Gesture Handler lets you respond to touch beyond a simple tap: drag (pan), swipe, pinch, long-press. You wrap your whole app once in a GestureHandlerRootView, define a gesture with the Gesture builder, and attach it with GestureDetector. Here a box follows your finger as you drag it:

Gesture.Pan moves a box by following the finger
import { GestureDetector, Gesture } from 'react-native-gesture-handler';
import Animated, { useSharedValue, useAnimatedStyle } from 'react-native-reanimated';

function DraggableBox() {
  const x = useSharedValue(0);
  const y = useSharedValue(0);

  const drag = Gesture.Pan().onChange((e) => {
    x.value += e.changeX;     // move by how far the finger moved
    y.value += e.changeY;
  });

  const style = useAnimatedStyle(() => ({
    transform: [{ translateX: x.value }, { translateY: y.value }],
  }));

  return (
    <GestureDetector gesture={drag}>
      <Animated.View style={[{ width: 80, height: 80, backgroundColor: 'royalblue' }, style]} />
    </GestureDetector>
  );
}

Note: Output: A blue box you can drag anywhere on the screen with your finger; it follows smoothly and stays where you let go.

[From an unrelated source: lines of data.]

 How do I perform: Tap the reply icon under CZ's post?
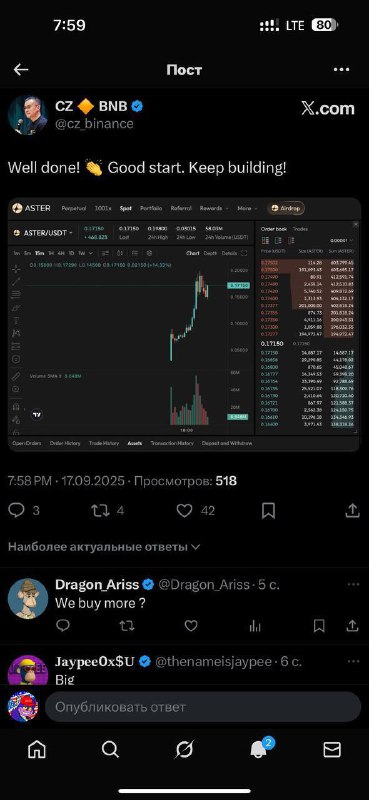(x=17, y=511)
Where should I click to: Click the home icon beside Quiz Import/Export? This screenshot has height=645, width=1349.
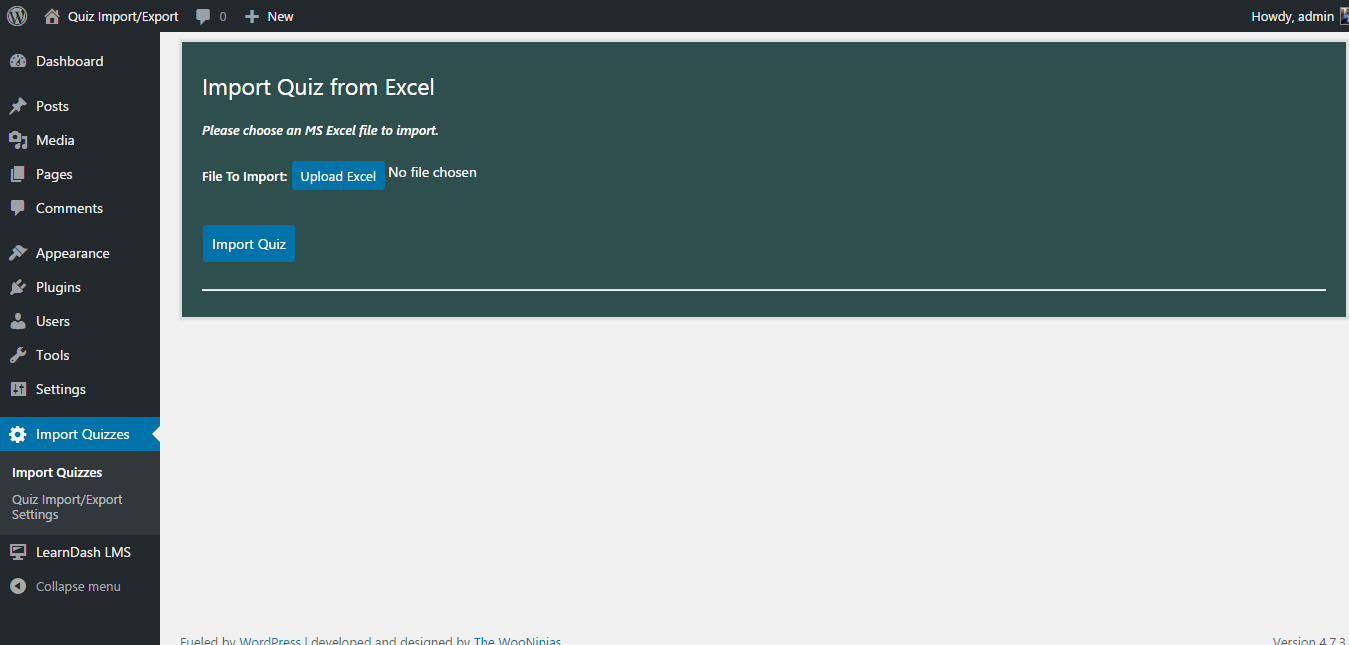click(52, 16)
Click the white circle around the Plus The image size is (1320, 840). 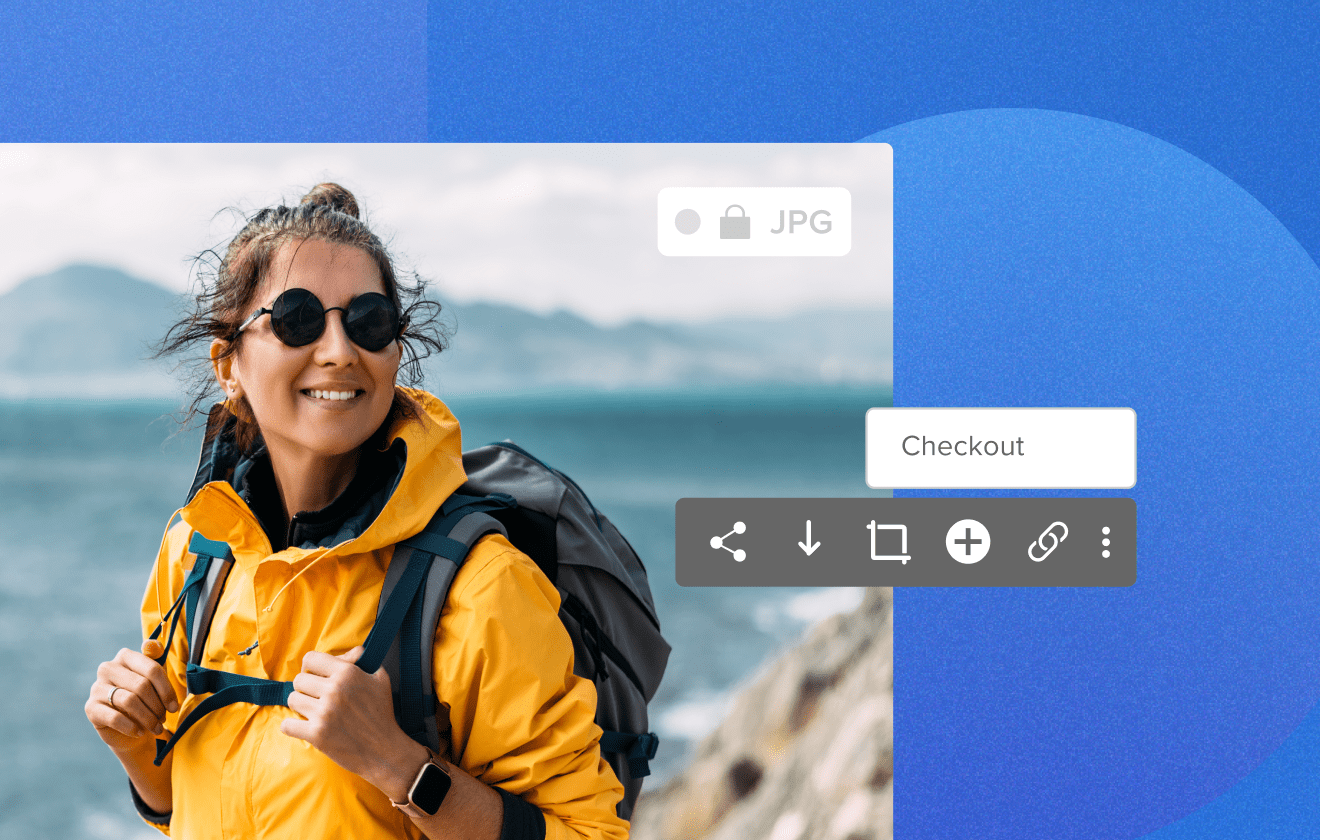967,543
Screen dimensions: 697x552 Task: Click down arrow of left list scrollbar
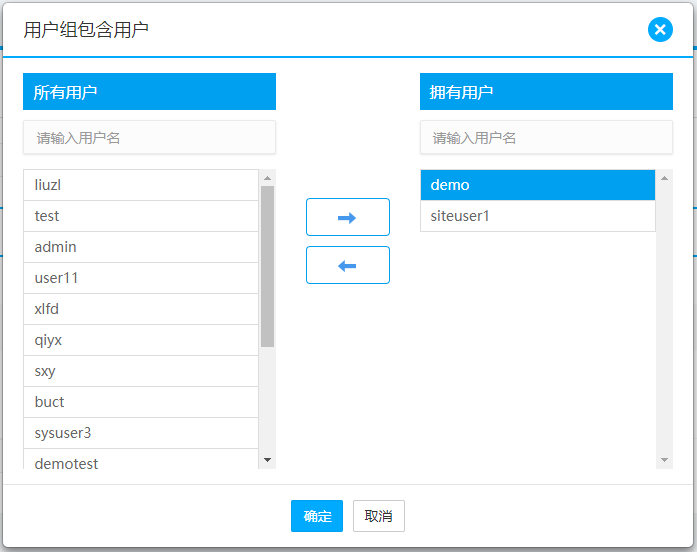267,460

Gesture.Pan() tracks a finger drag; onChange fires as it moves, giving changeX/changeY (how far since the last update), which we add to the shared values driving the box’s position.

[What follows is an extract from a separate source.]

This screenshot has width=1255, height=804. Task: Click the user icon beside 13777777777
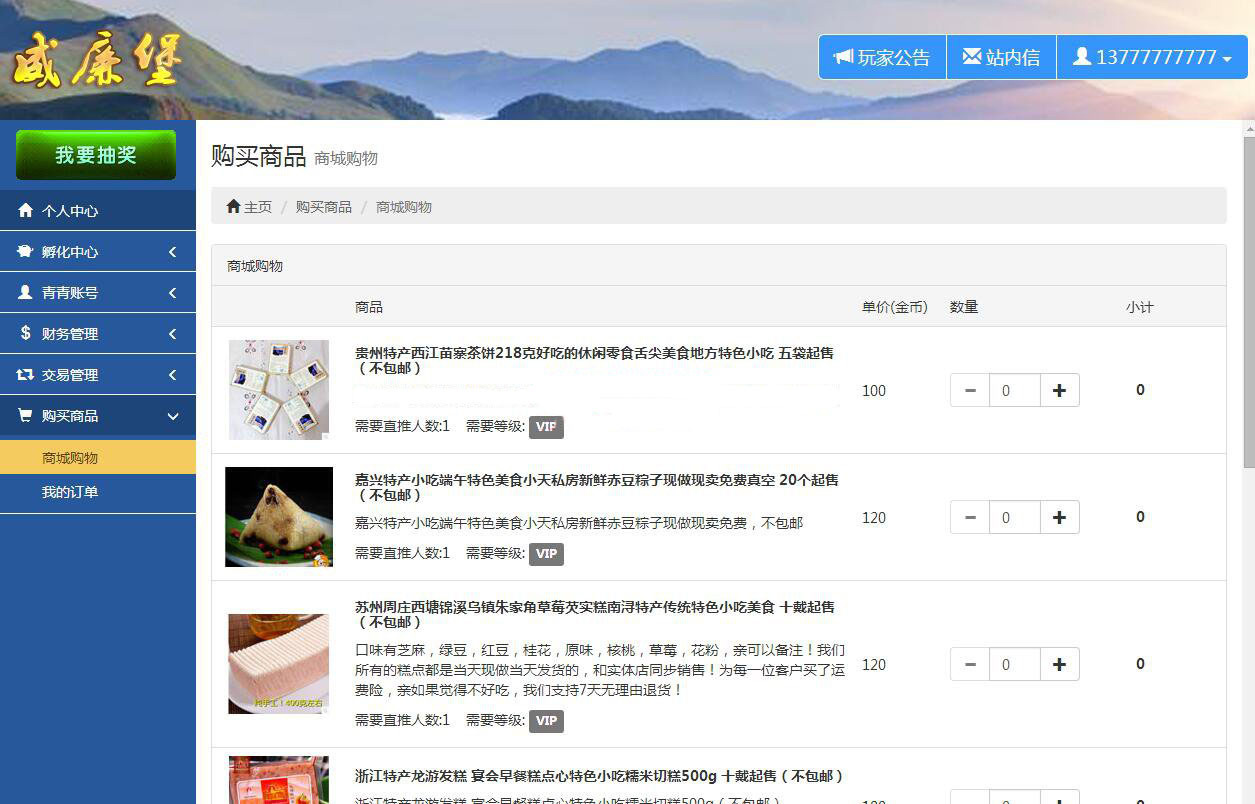click(1081, 57)
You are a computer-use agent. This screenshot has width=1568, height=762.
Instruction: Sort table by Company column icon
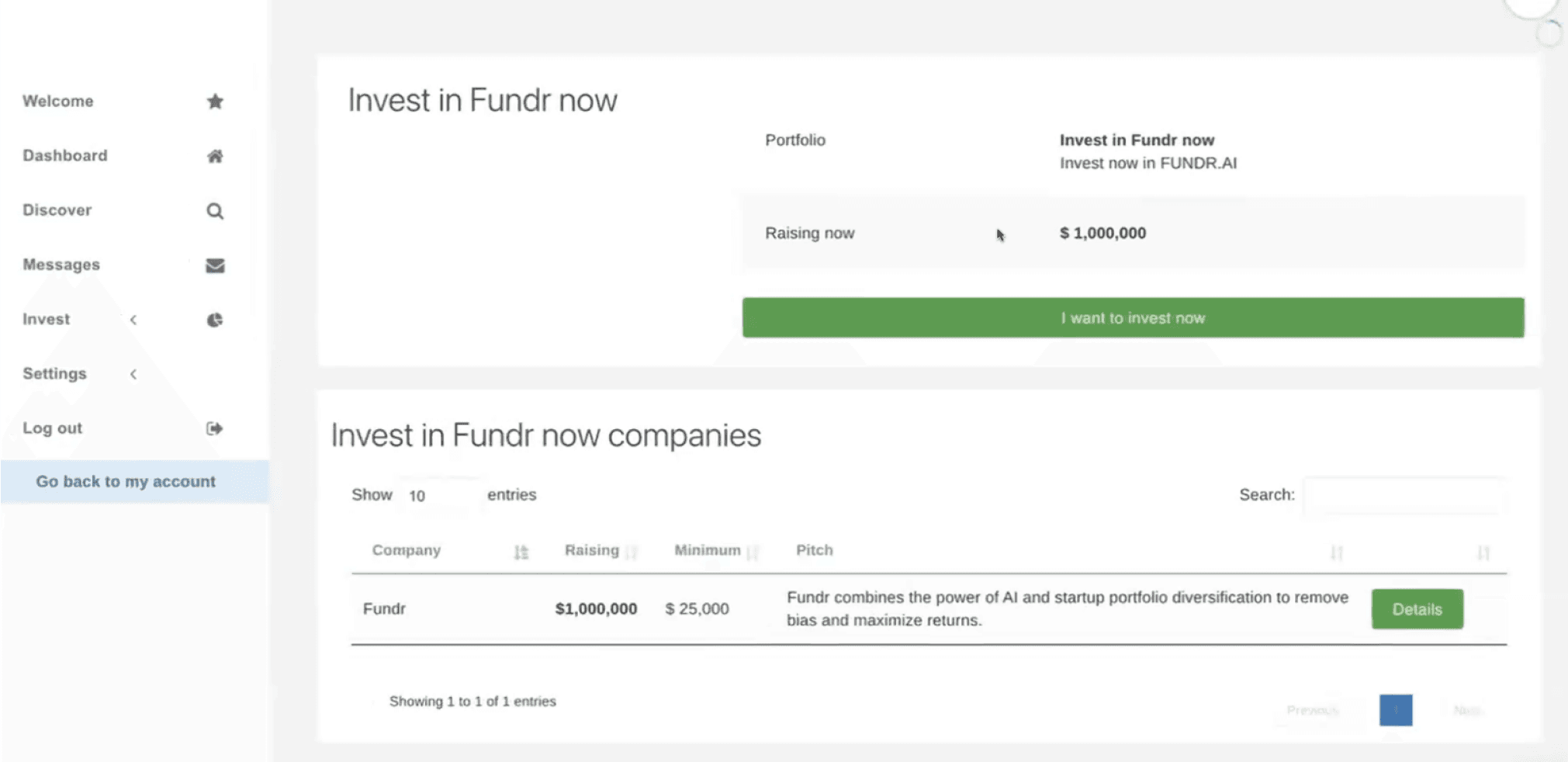[x=521, y=552]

How a gesture-driven animation fits together, step by step

Here is the full path from finger to pixels for the draggable box, in order:

  1. You wrap the app once in <GestureHandlerRootView style={{ flex: 1 }}> so gestures work anywhere inside it.
  2. You create shared values x and y for the box’s position — UI-thread numbers, so updating them never stutters.
  3. You build a gesture with Gesture.Pan() and describe what to do on each move in onChange.
  4. You attach it by wrapping the box in <GestureDetector gesture={drag}>.
  5. As the user drags, onChange runs on the UI thread and adds the finger’s movement to x and y.
  6. Because useAnimatedStyle watches those shared values, the box’s translateX/translateY update instantly — so it tracks the finger at 60fps without involving the slow JavaScript lane.

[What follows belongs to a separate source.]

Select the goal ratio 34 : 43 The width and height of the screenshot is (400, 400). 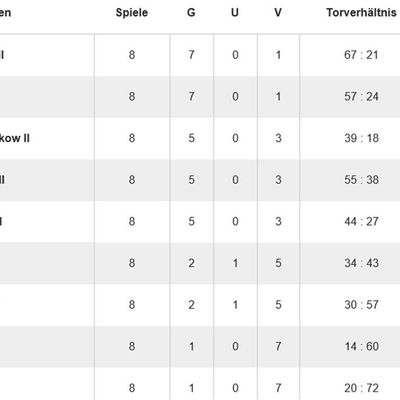tap(361, 263)
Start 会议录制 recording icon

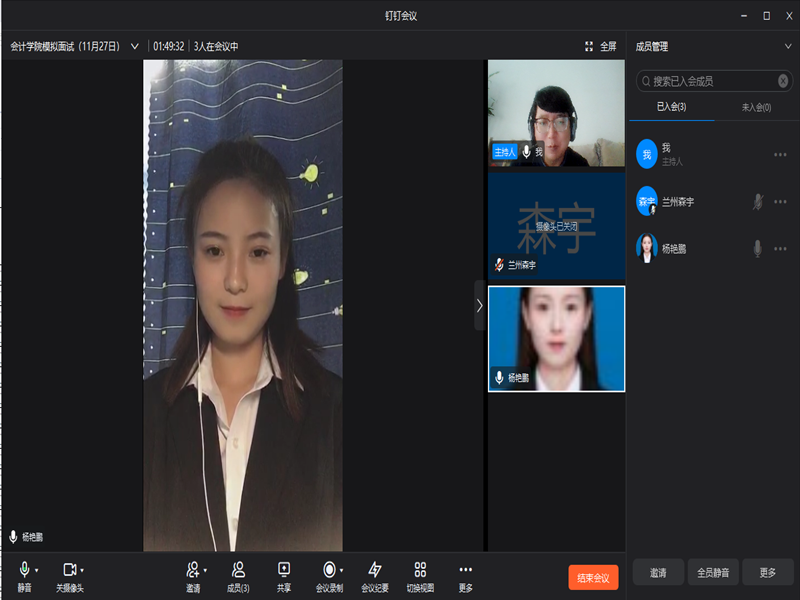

Tip: Start with the ready-made helpers before hand-rolling animations: withTiming (steady) and withSpring (bouncy) cover most needs, and Gesture.Pan / Gesture.Tap / Gesture.Pinch cover most interactions. Reach for custom math only when those are not enough.

Watch out: Inside useAnimatedStyle and gesture callbacks you are on the UI thread, where normal React state setters do not belong. Drive motion with shared values (scale.value = ...), not useState — using setState for per-frame animation defeats the whole point and stutters.

Q. Why does Reanimated stay smooth when the built-in Animated API can stutter?

Answer: Reanimated drives animations with shared values on the UI thread (the lane that draws the screen), so motion stays at 60fps even when the JavaScript thread is busy.

✍️ Practice

  1. Animate a box’s opacity from 0 to 1 with withTiming when a button is tapped.
  2. Make a Gesture.Tap() that bounces a box with withSpring on each tap.

🏠 Homework

  1. Build a draggable card with Gesture Handler that, when dragged far enough sideways, animates off-screen with withTiming (a simple swipe-to-dismiss).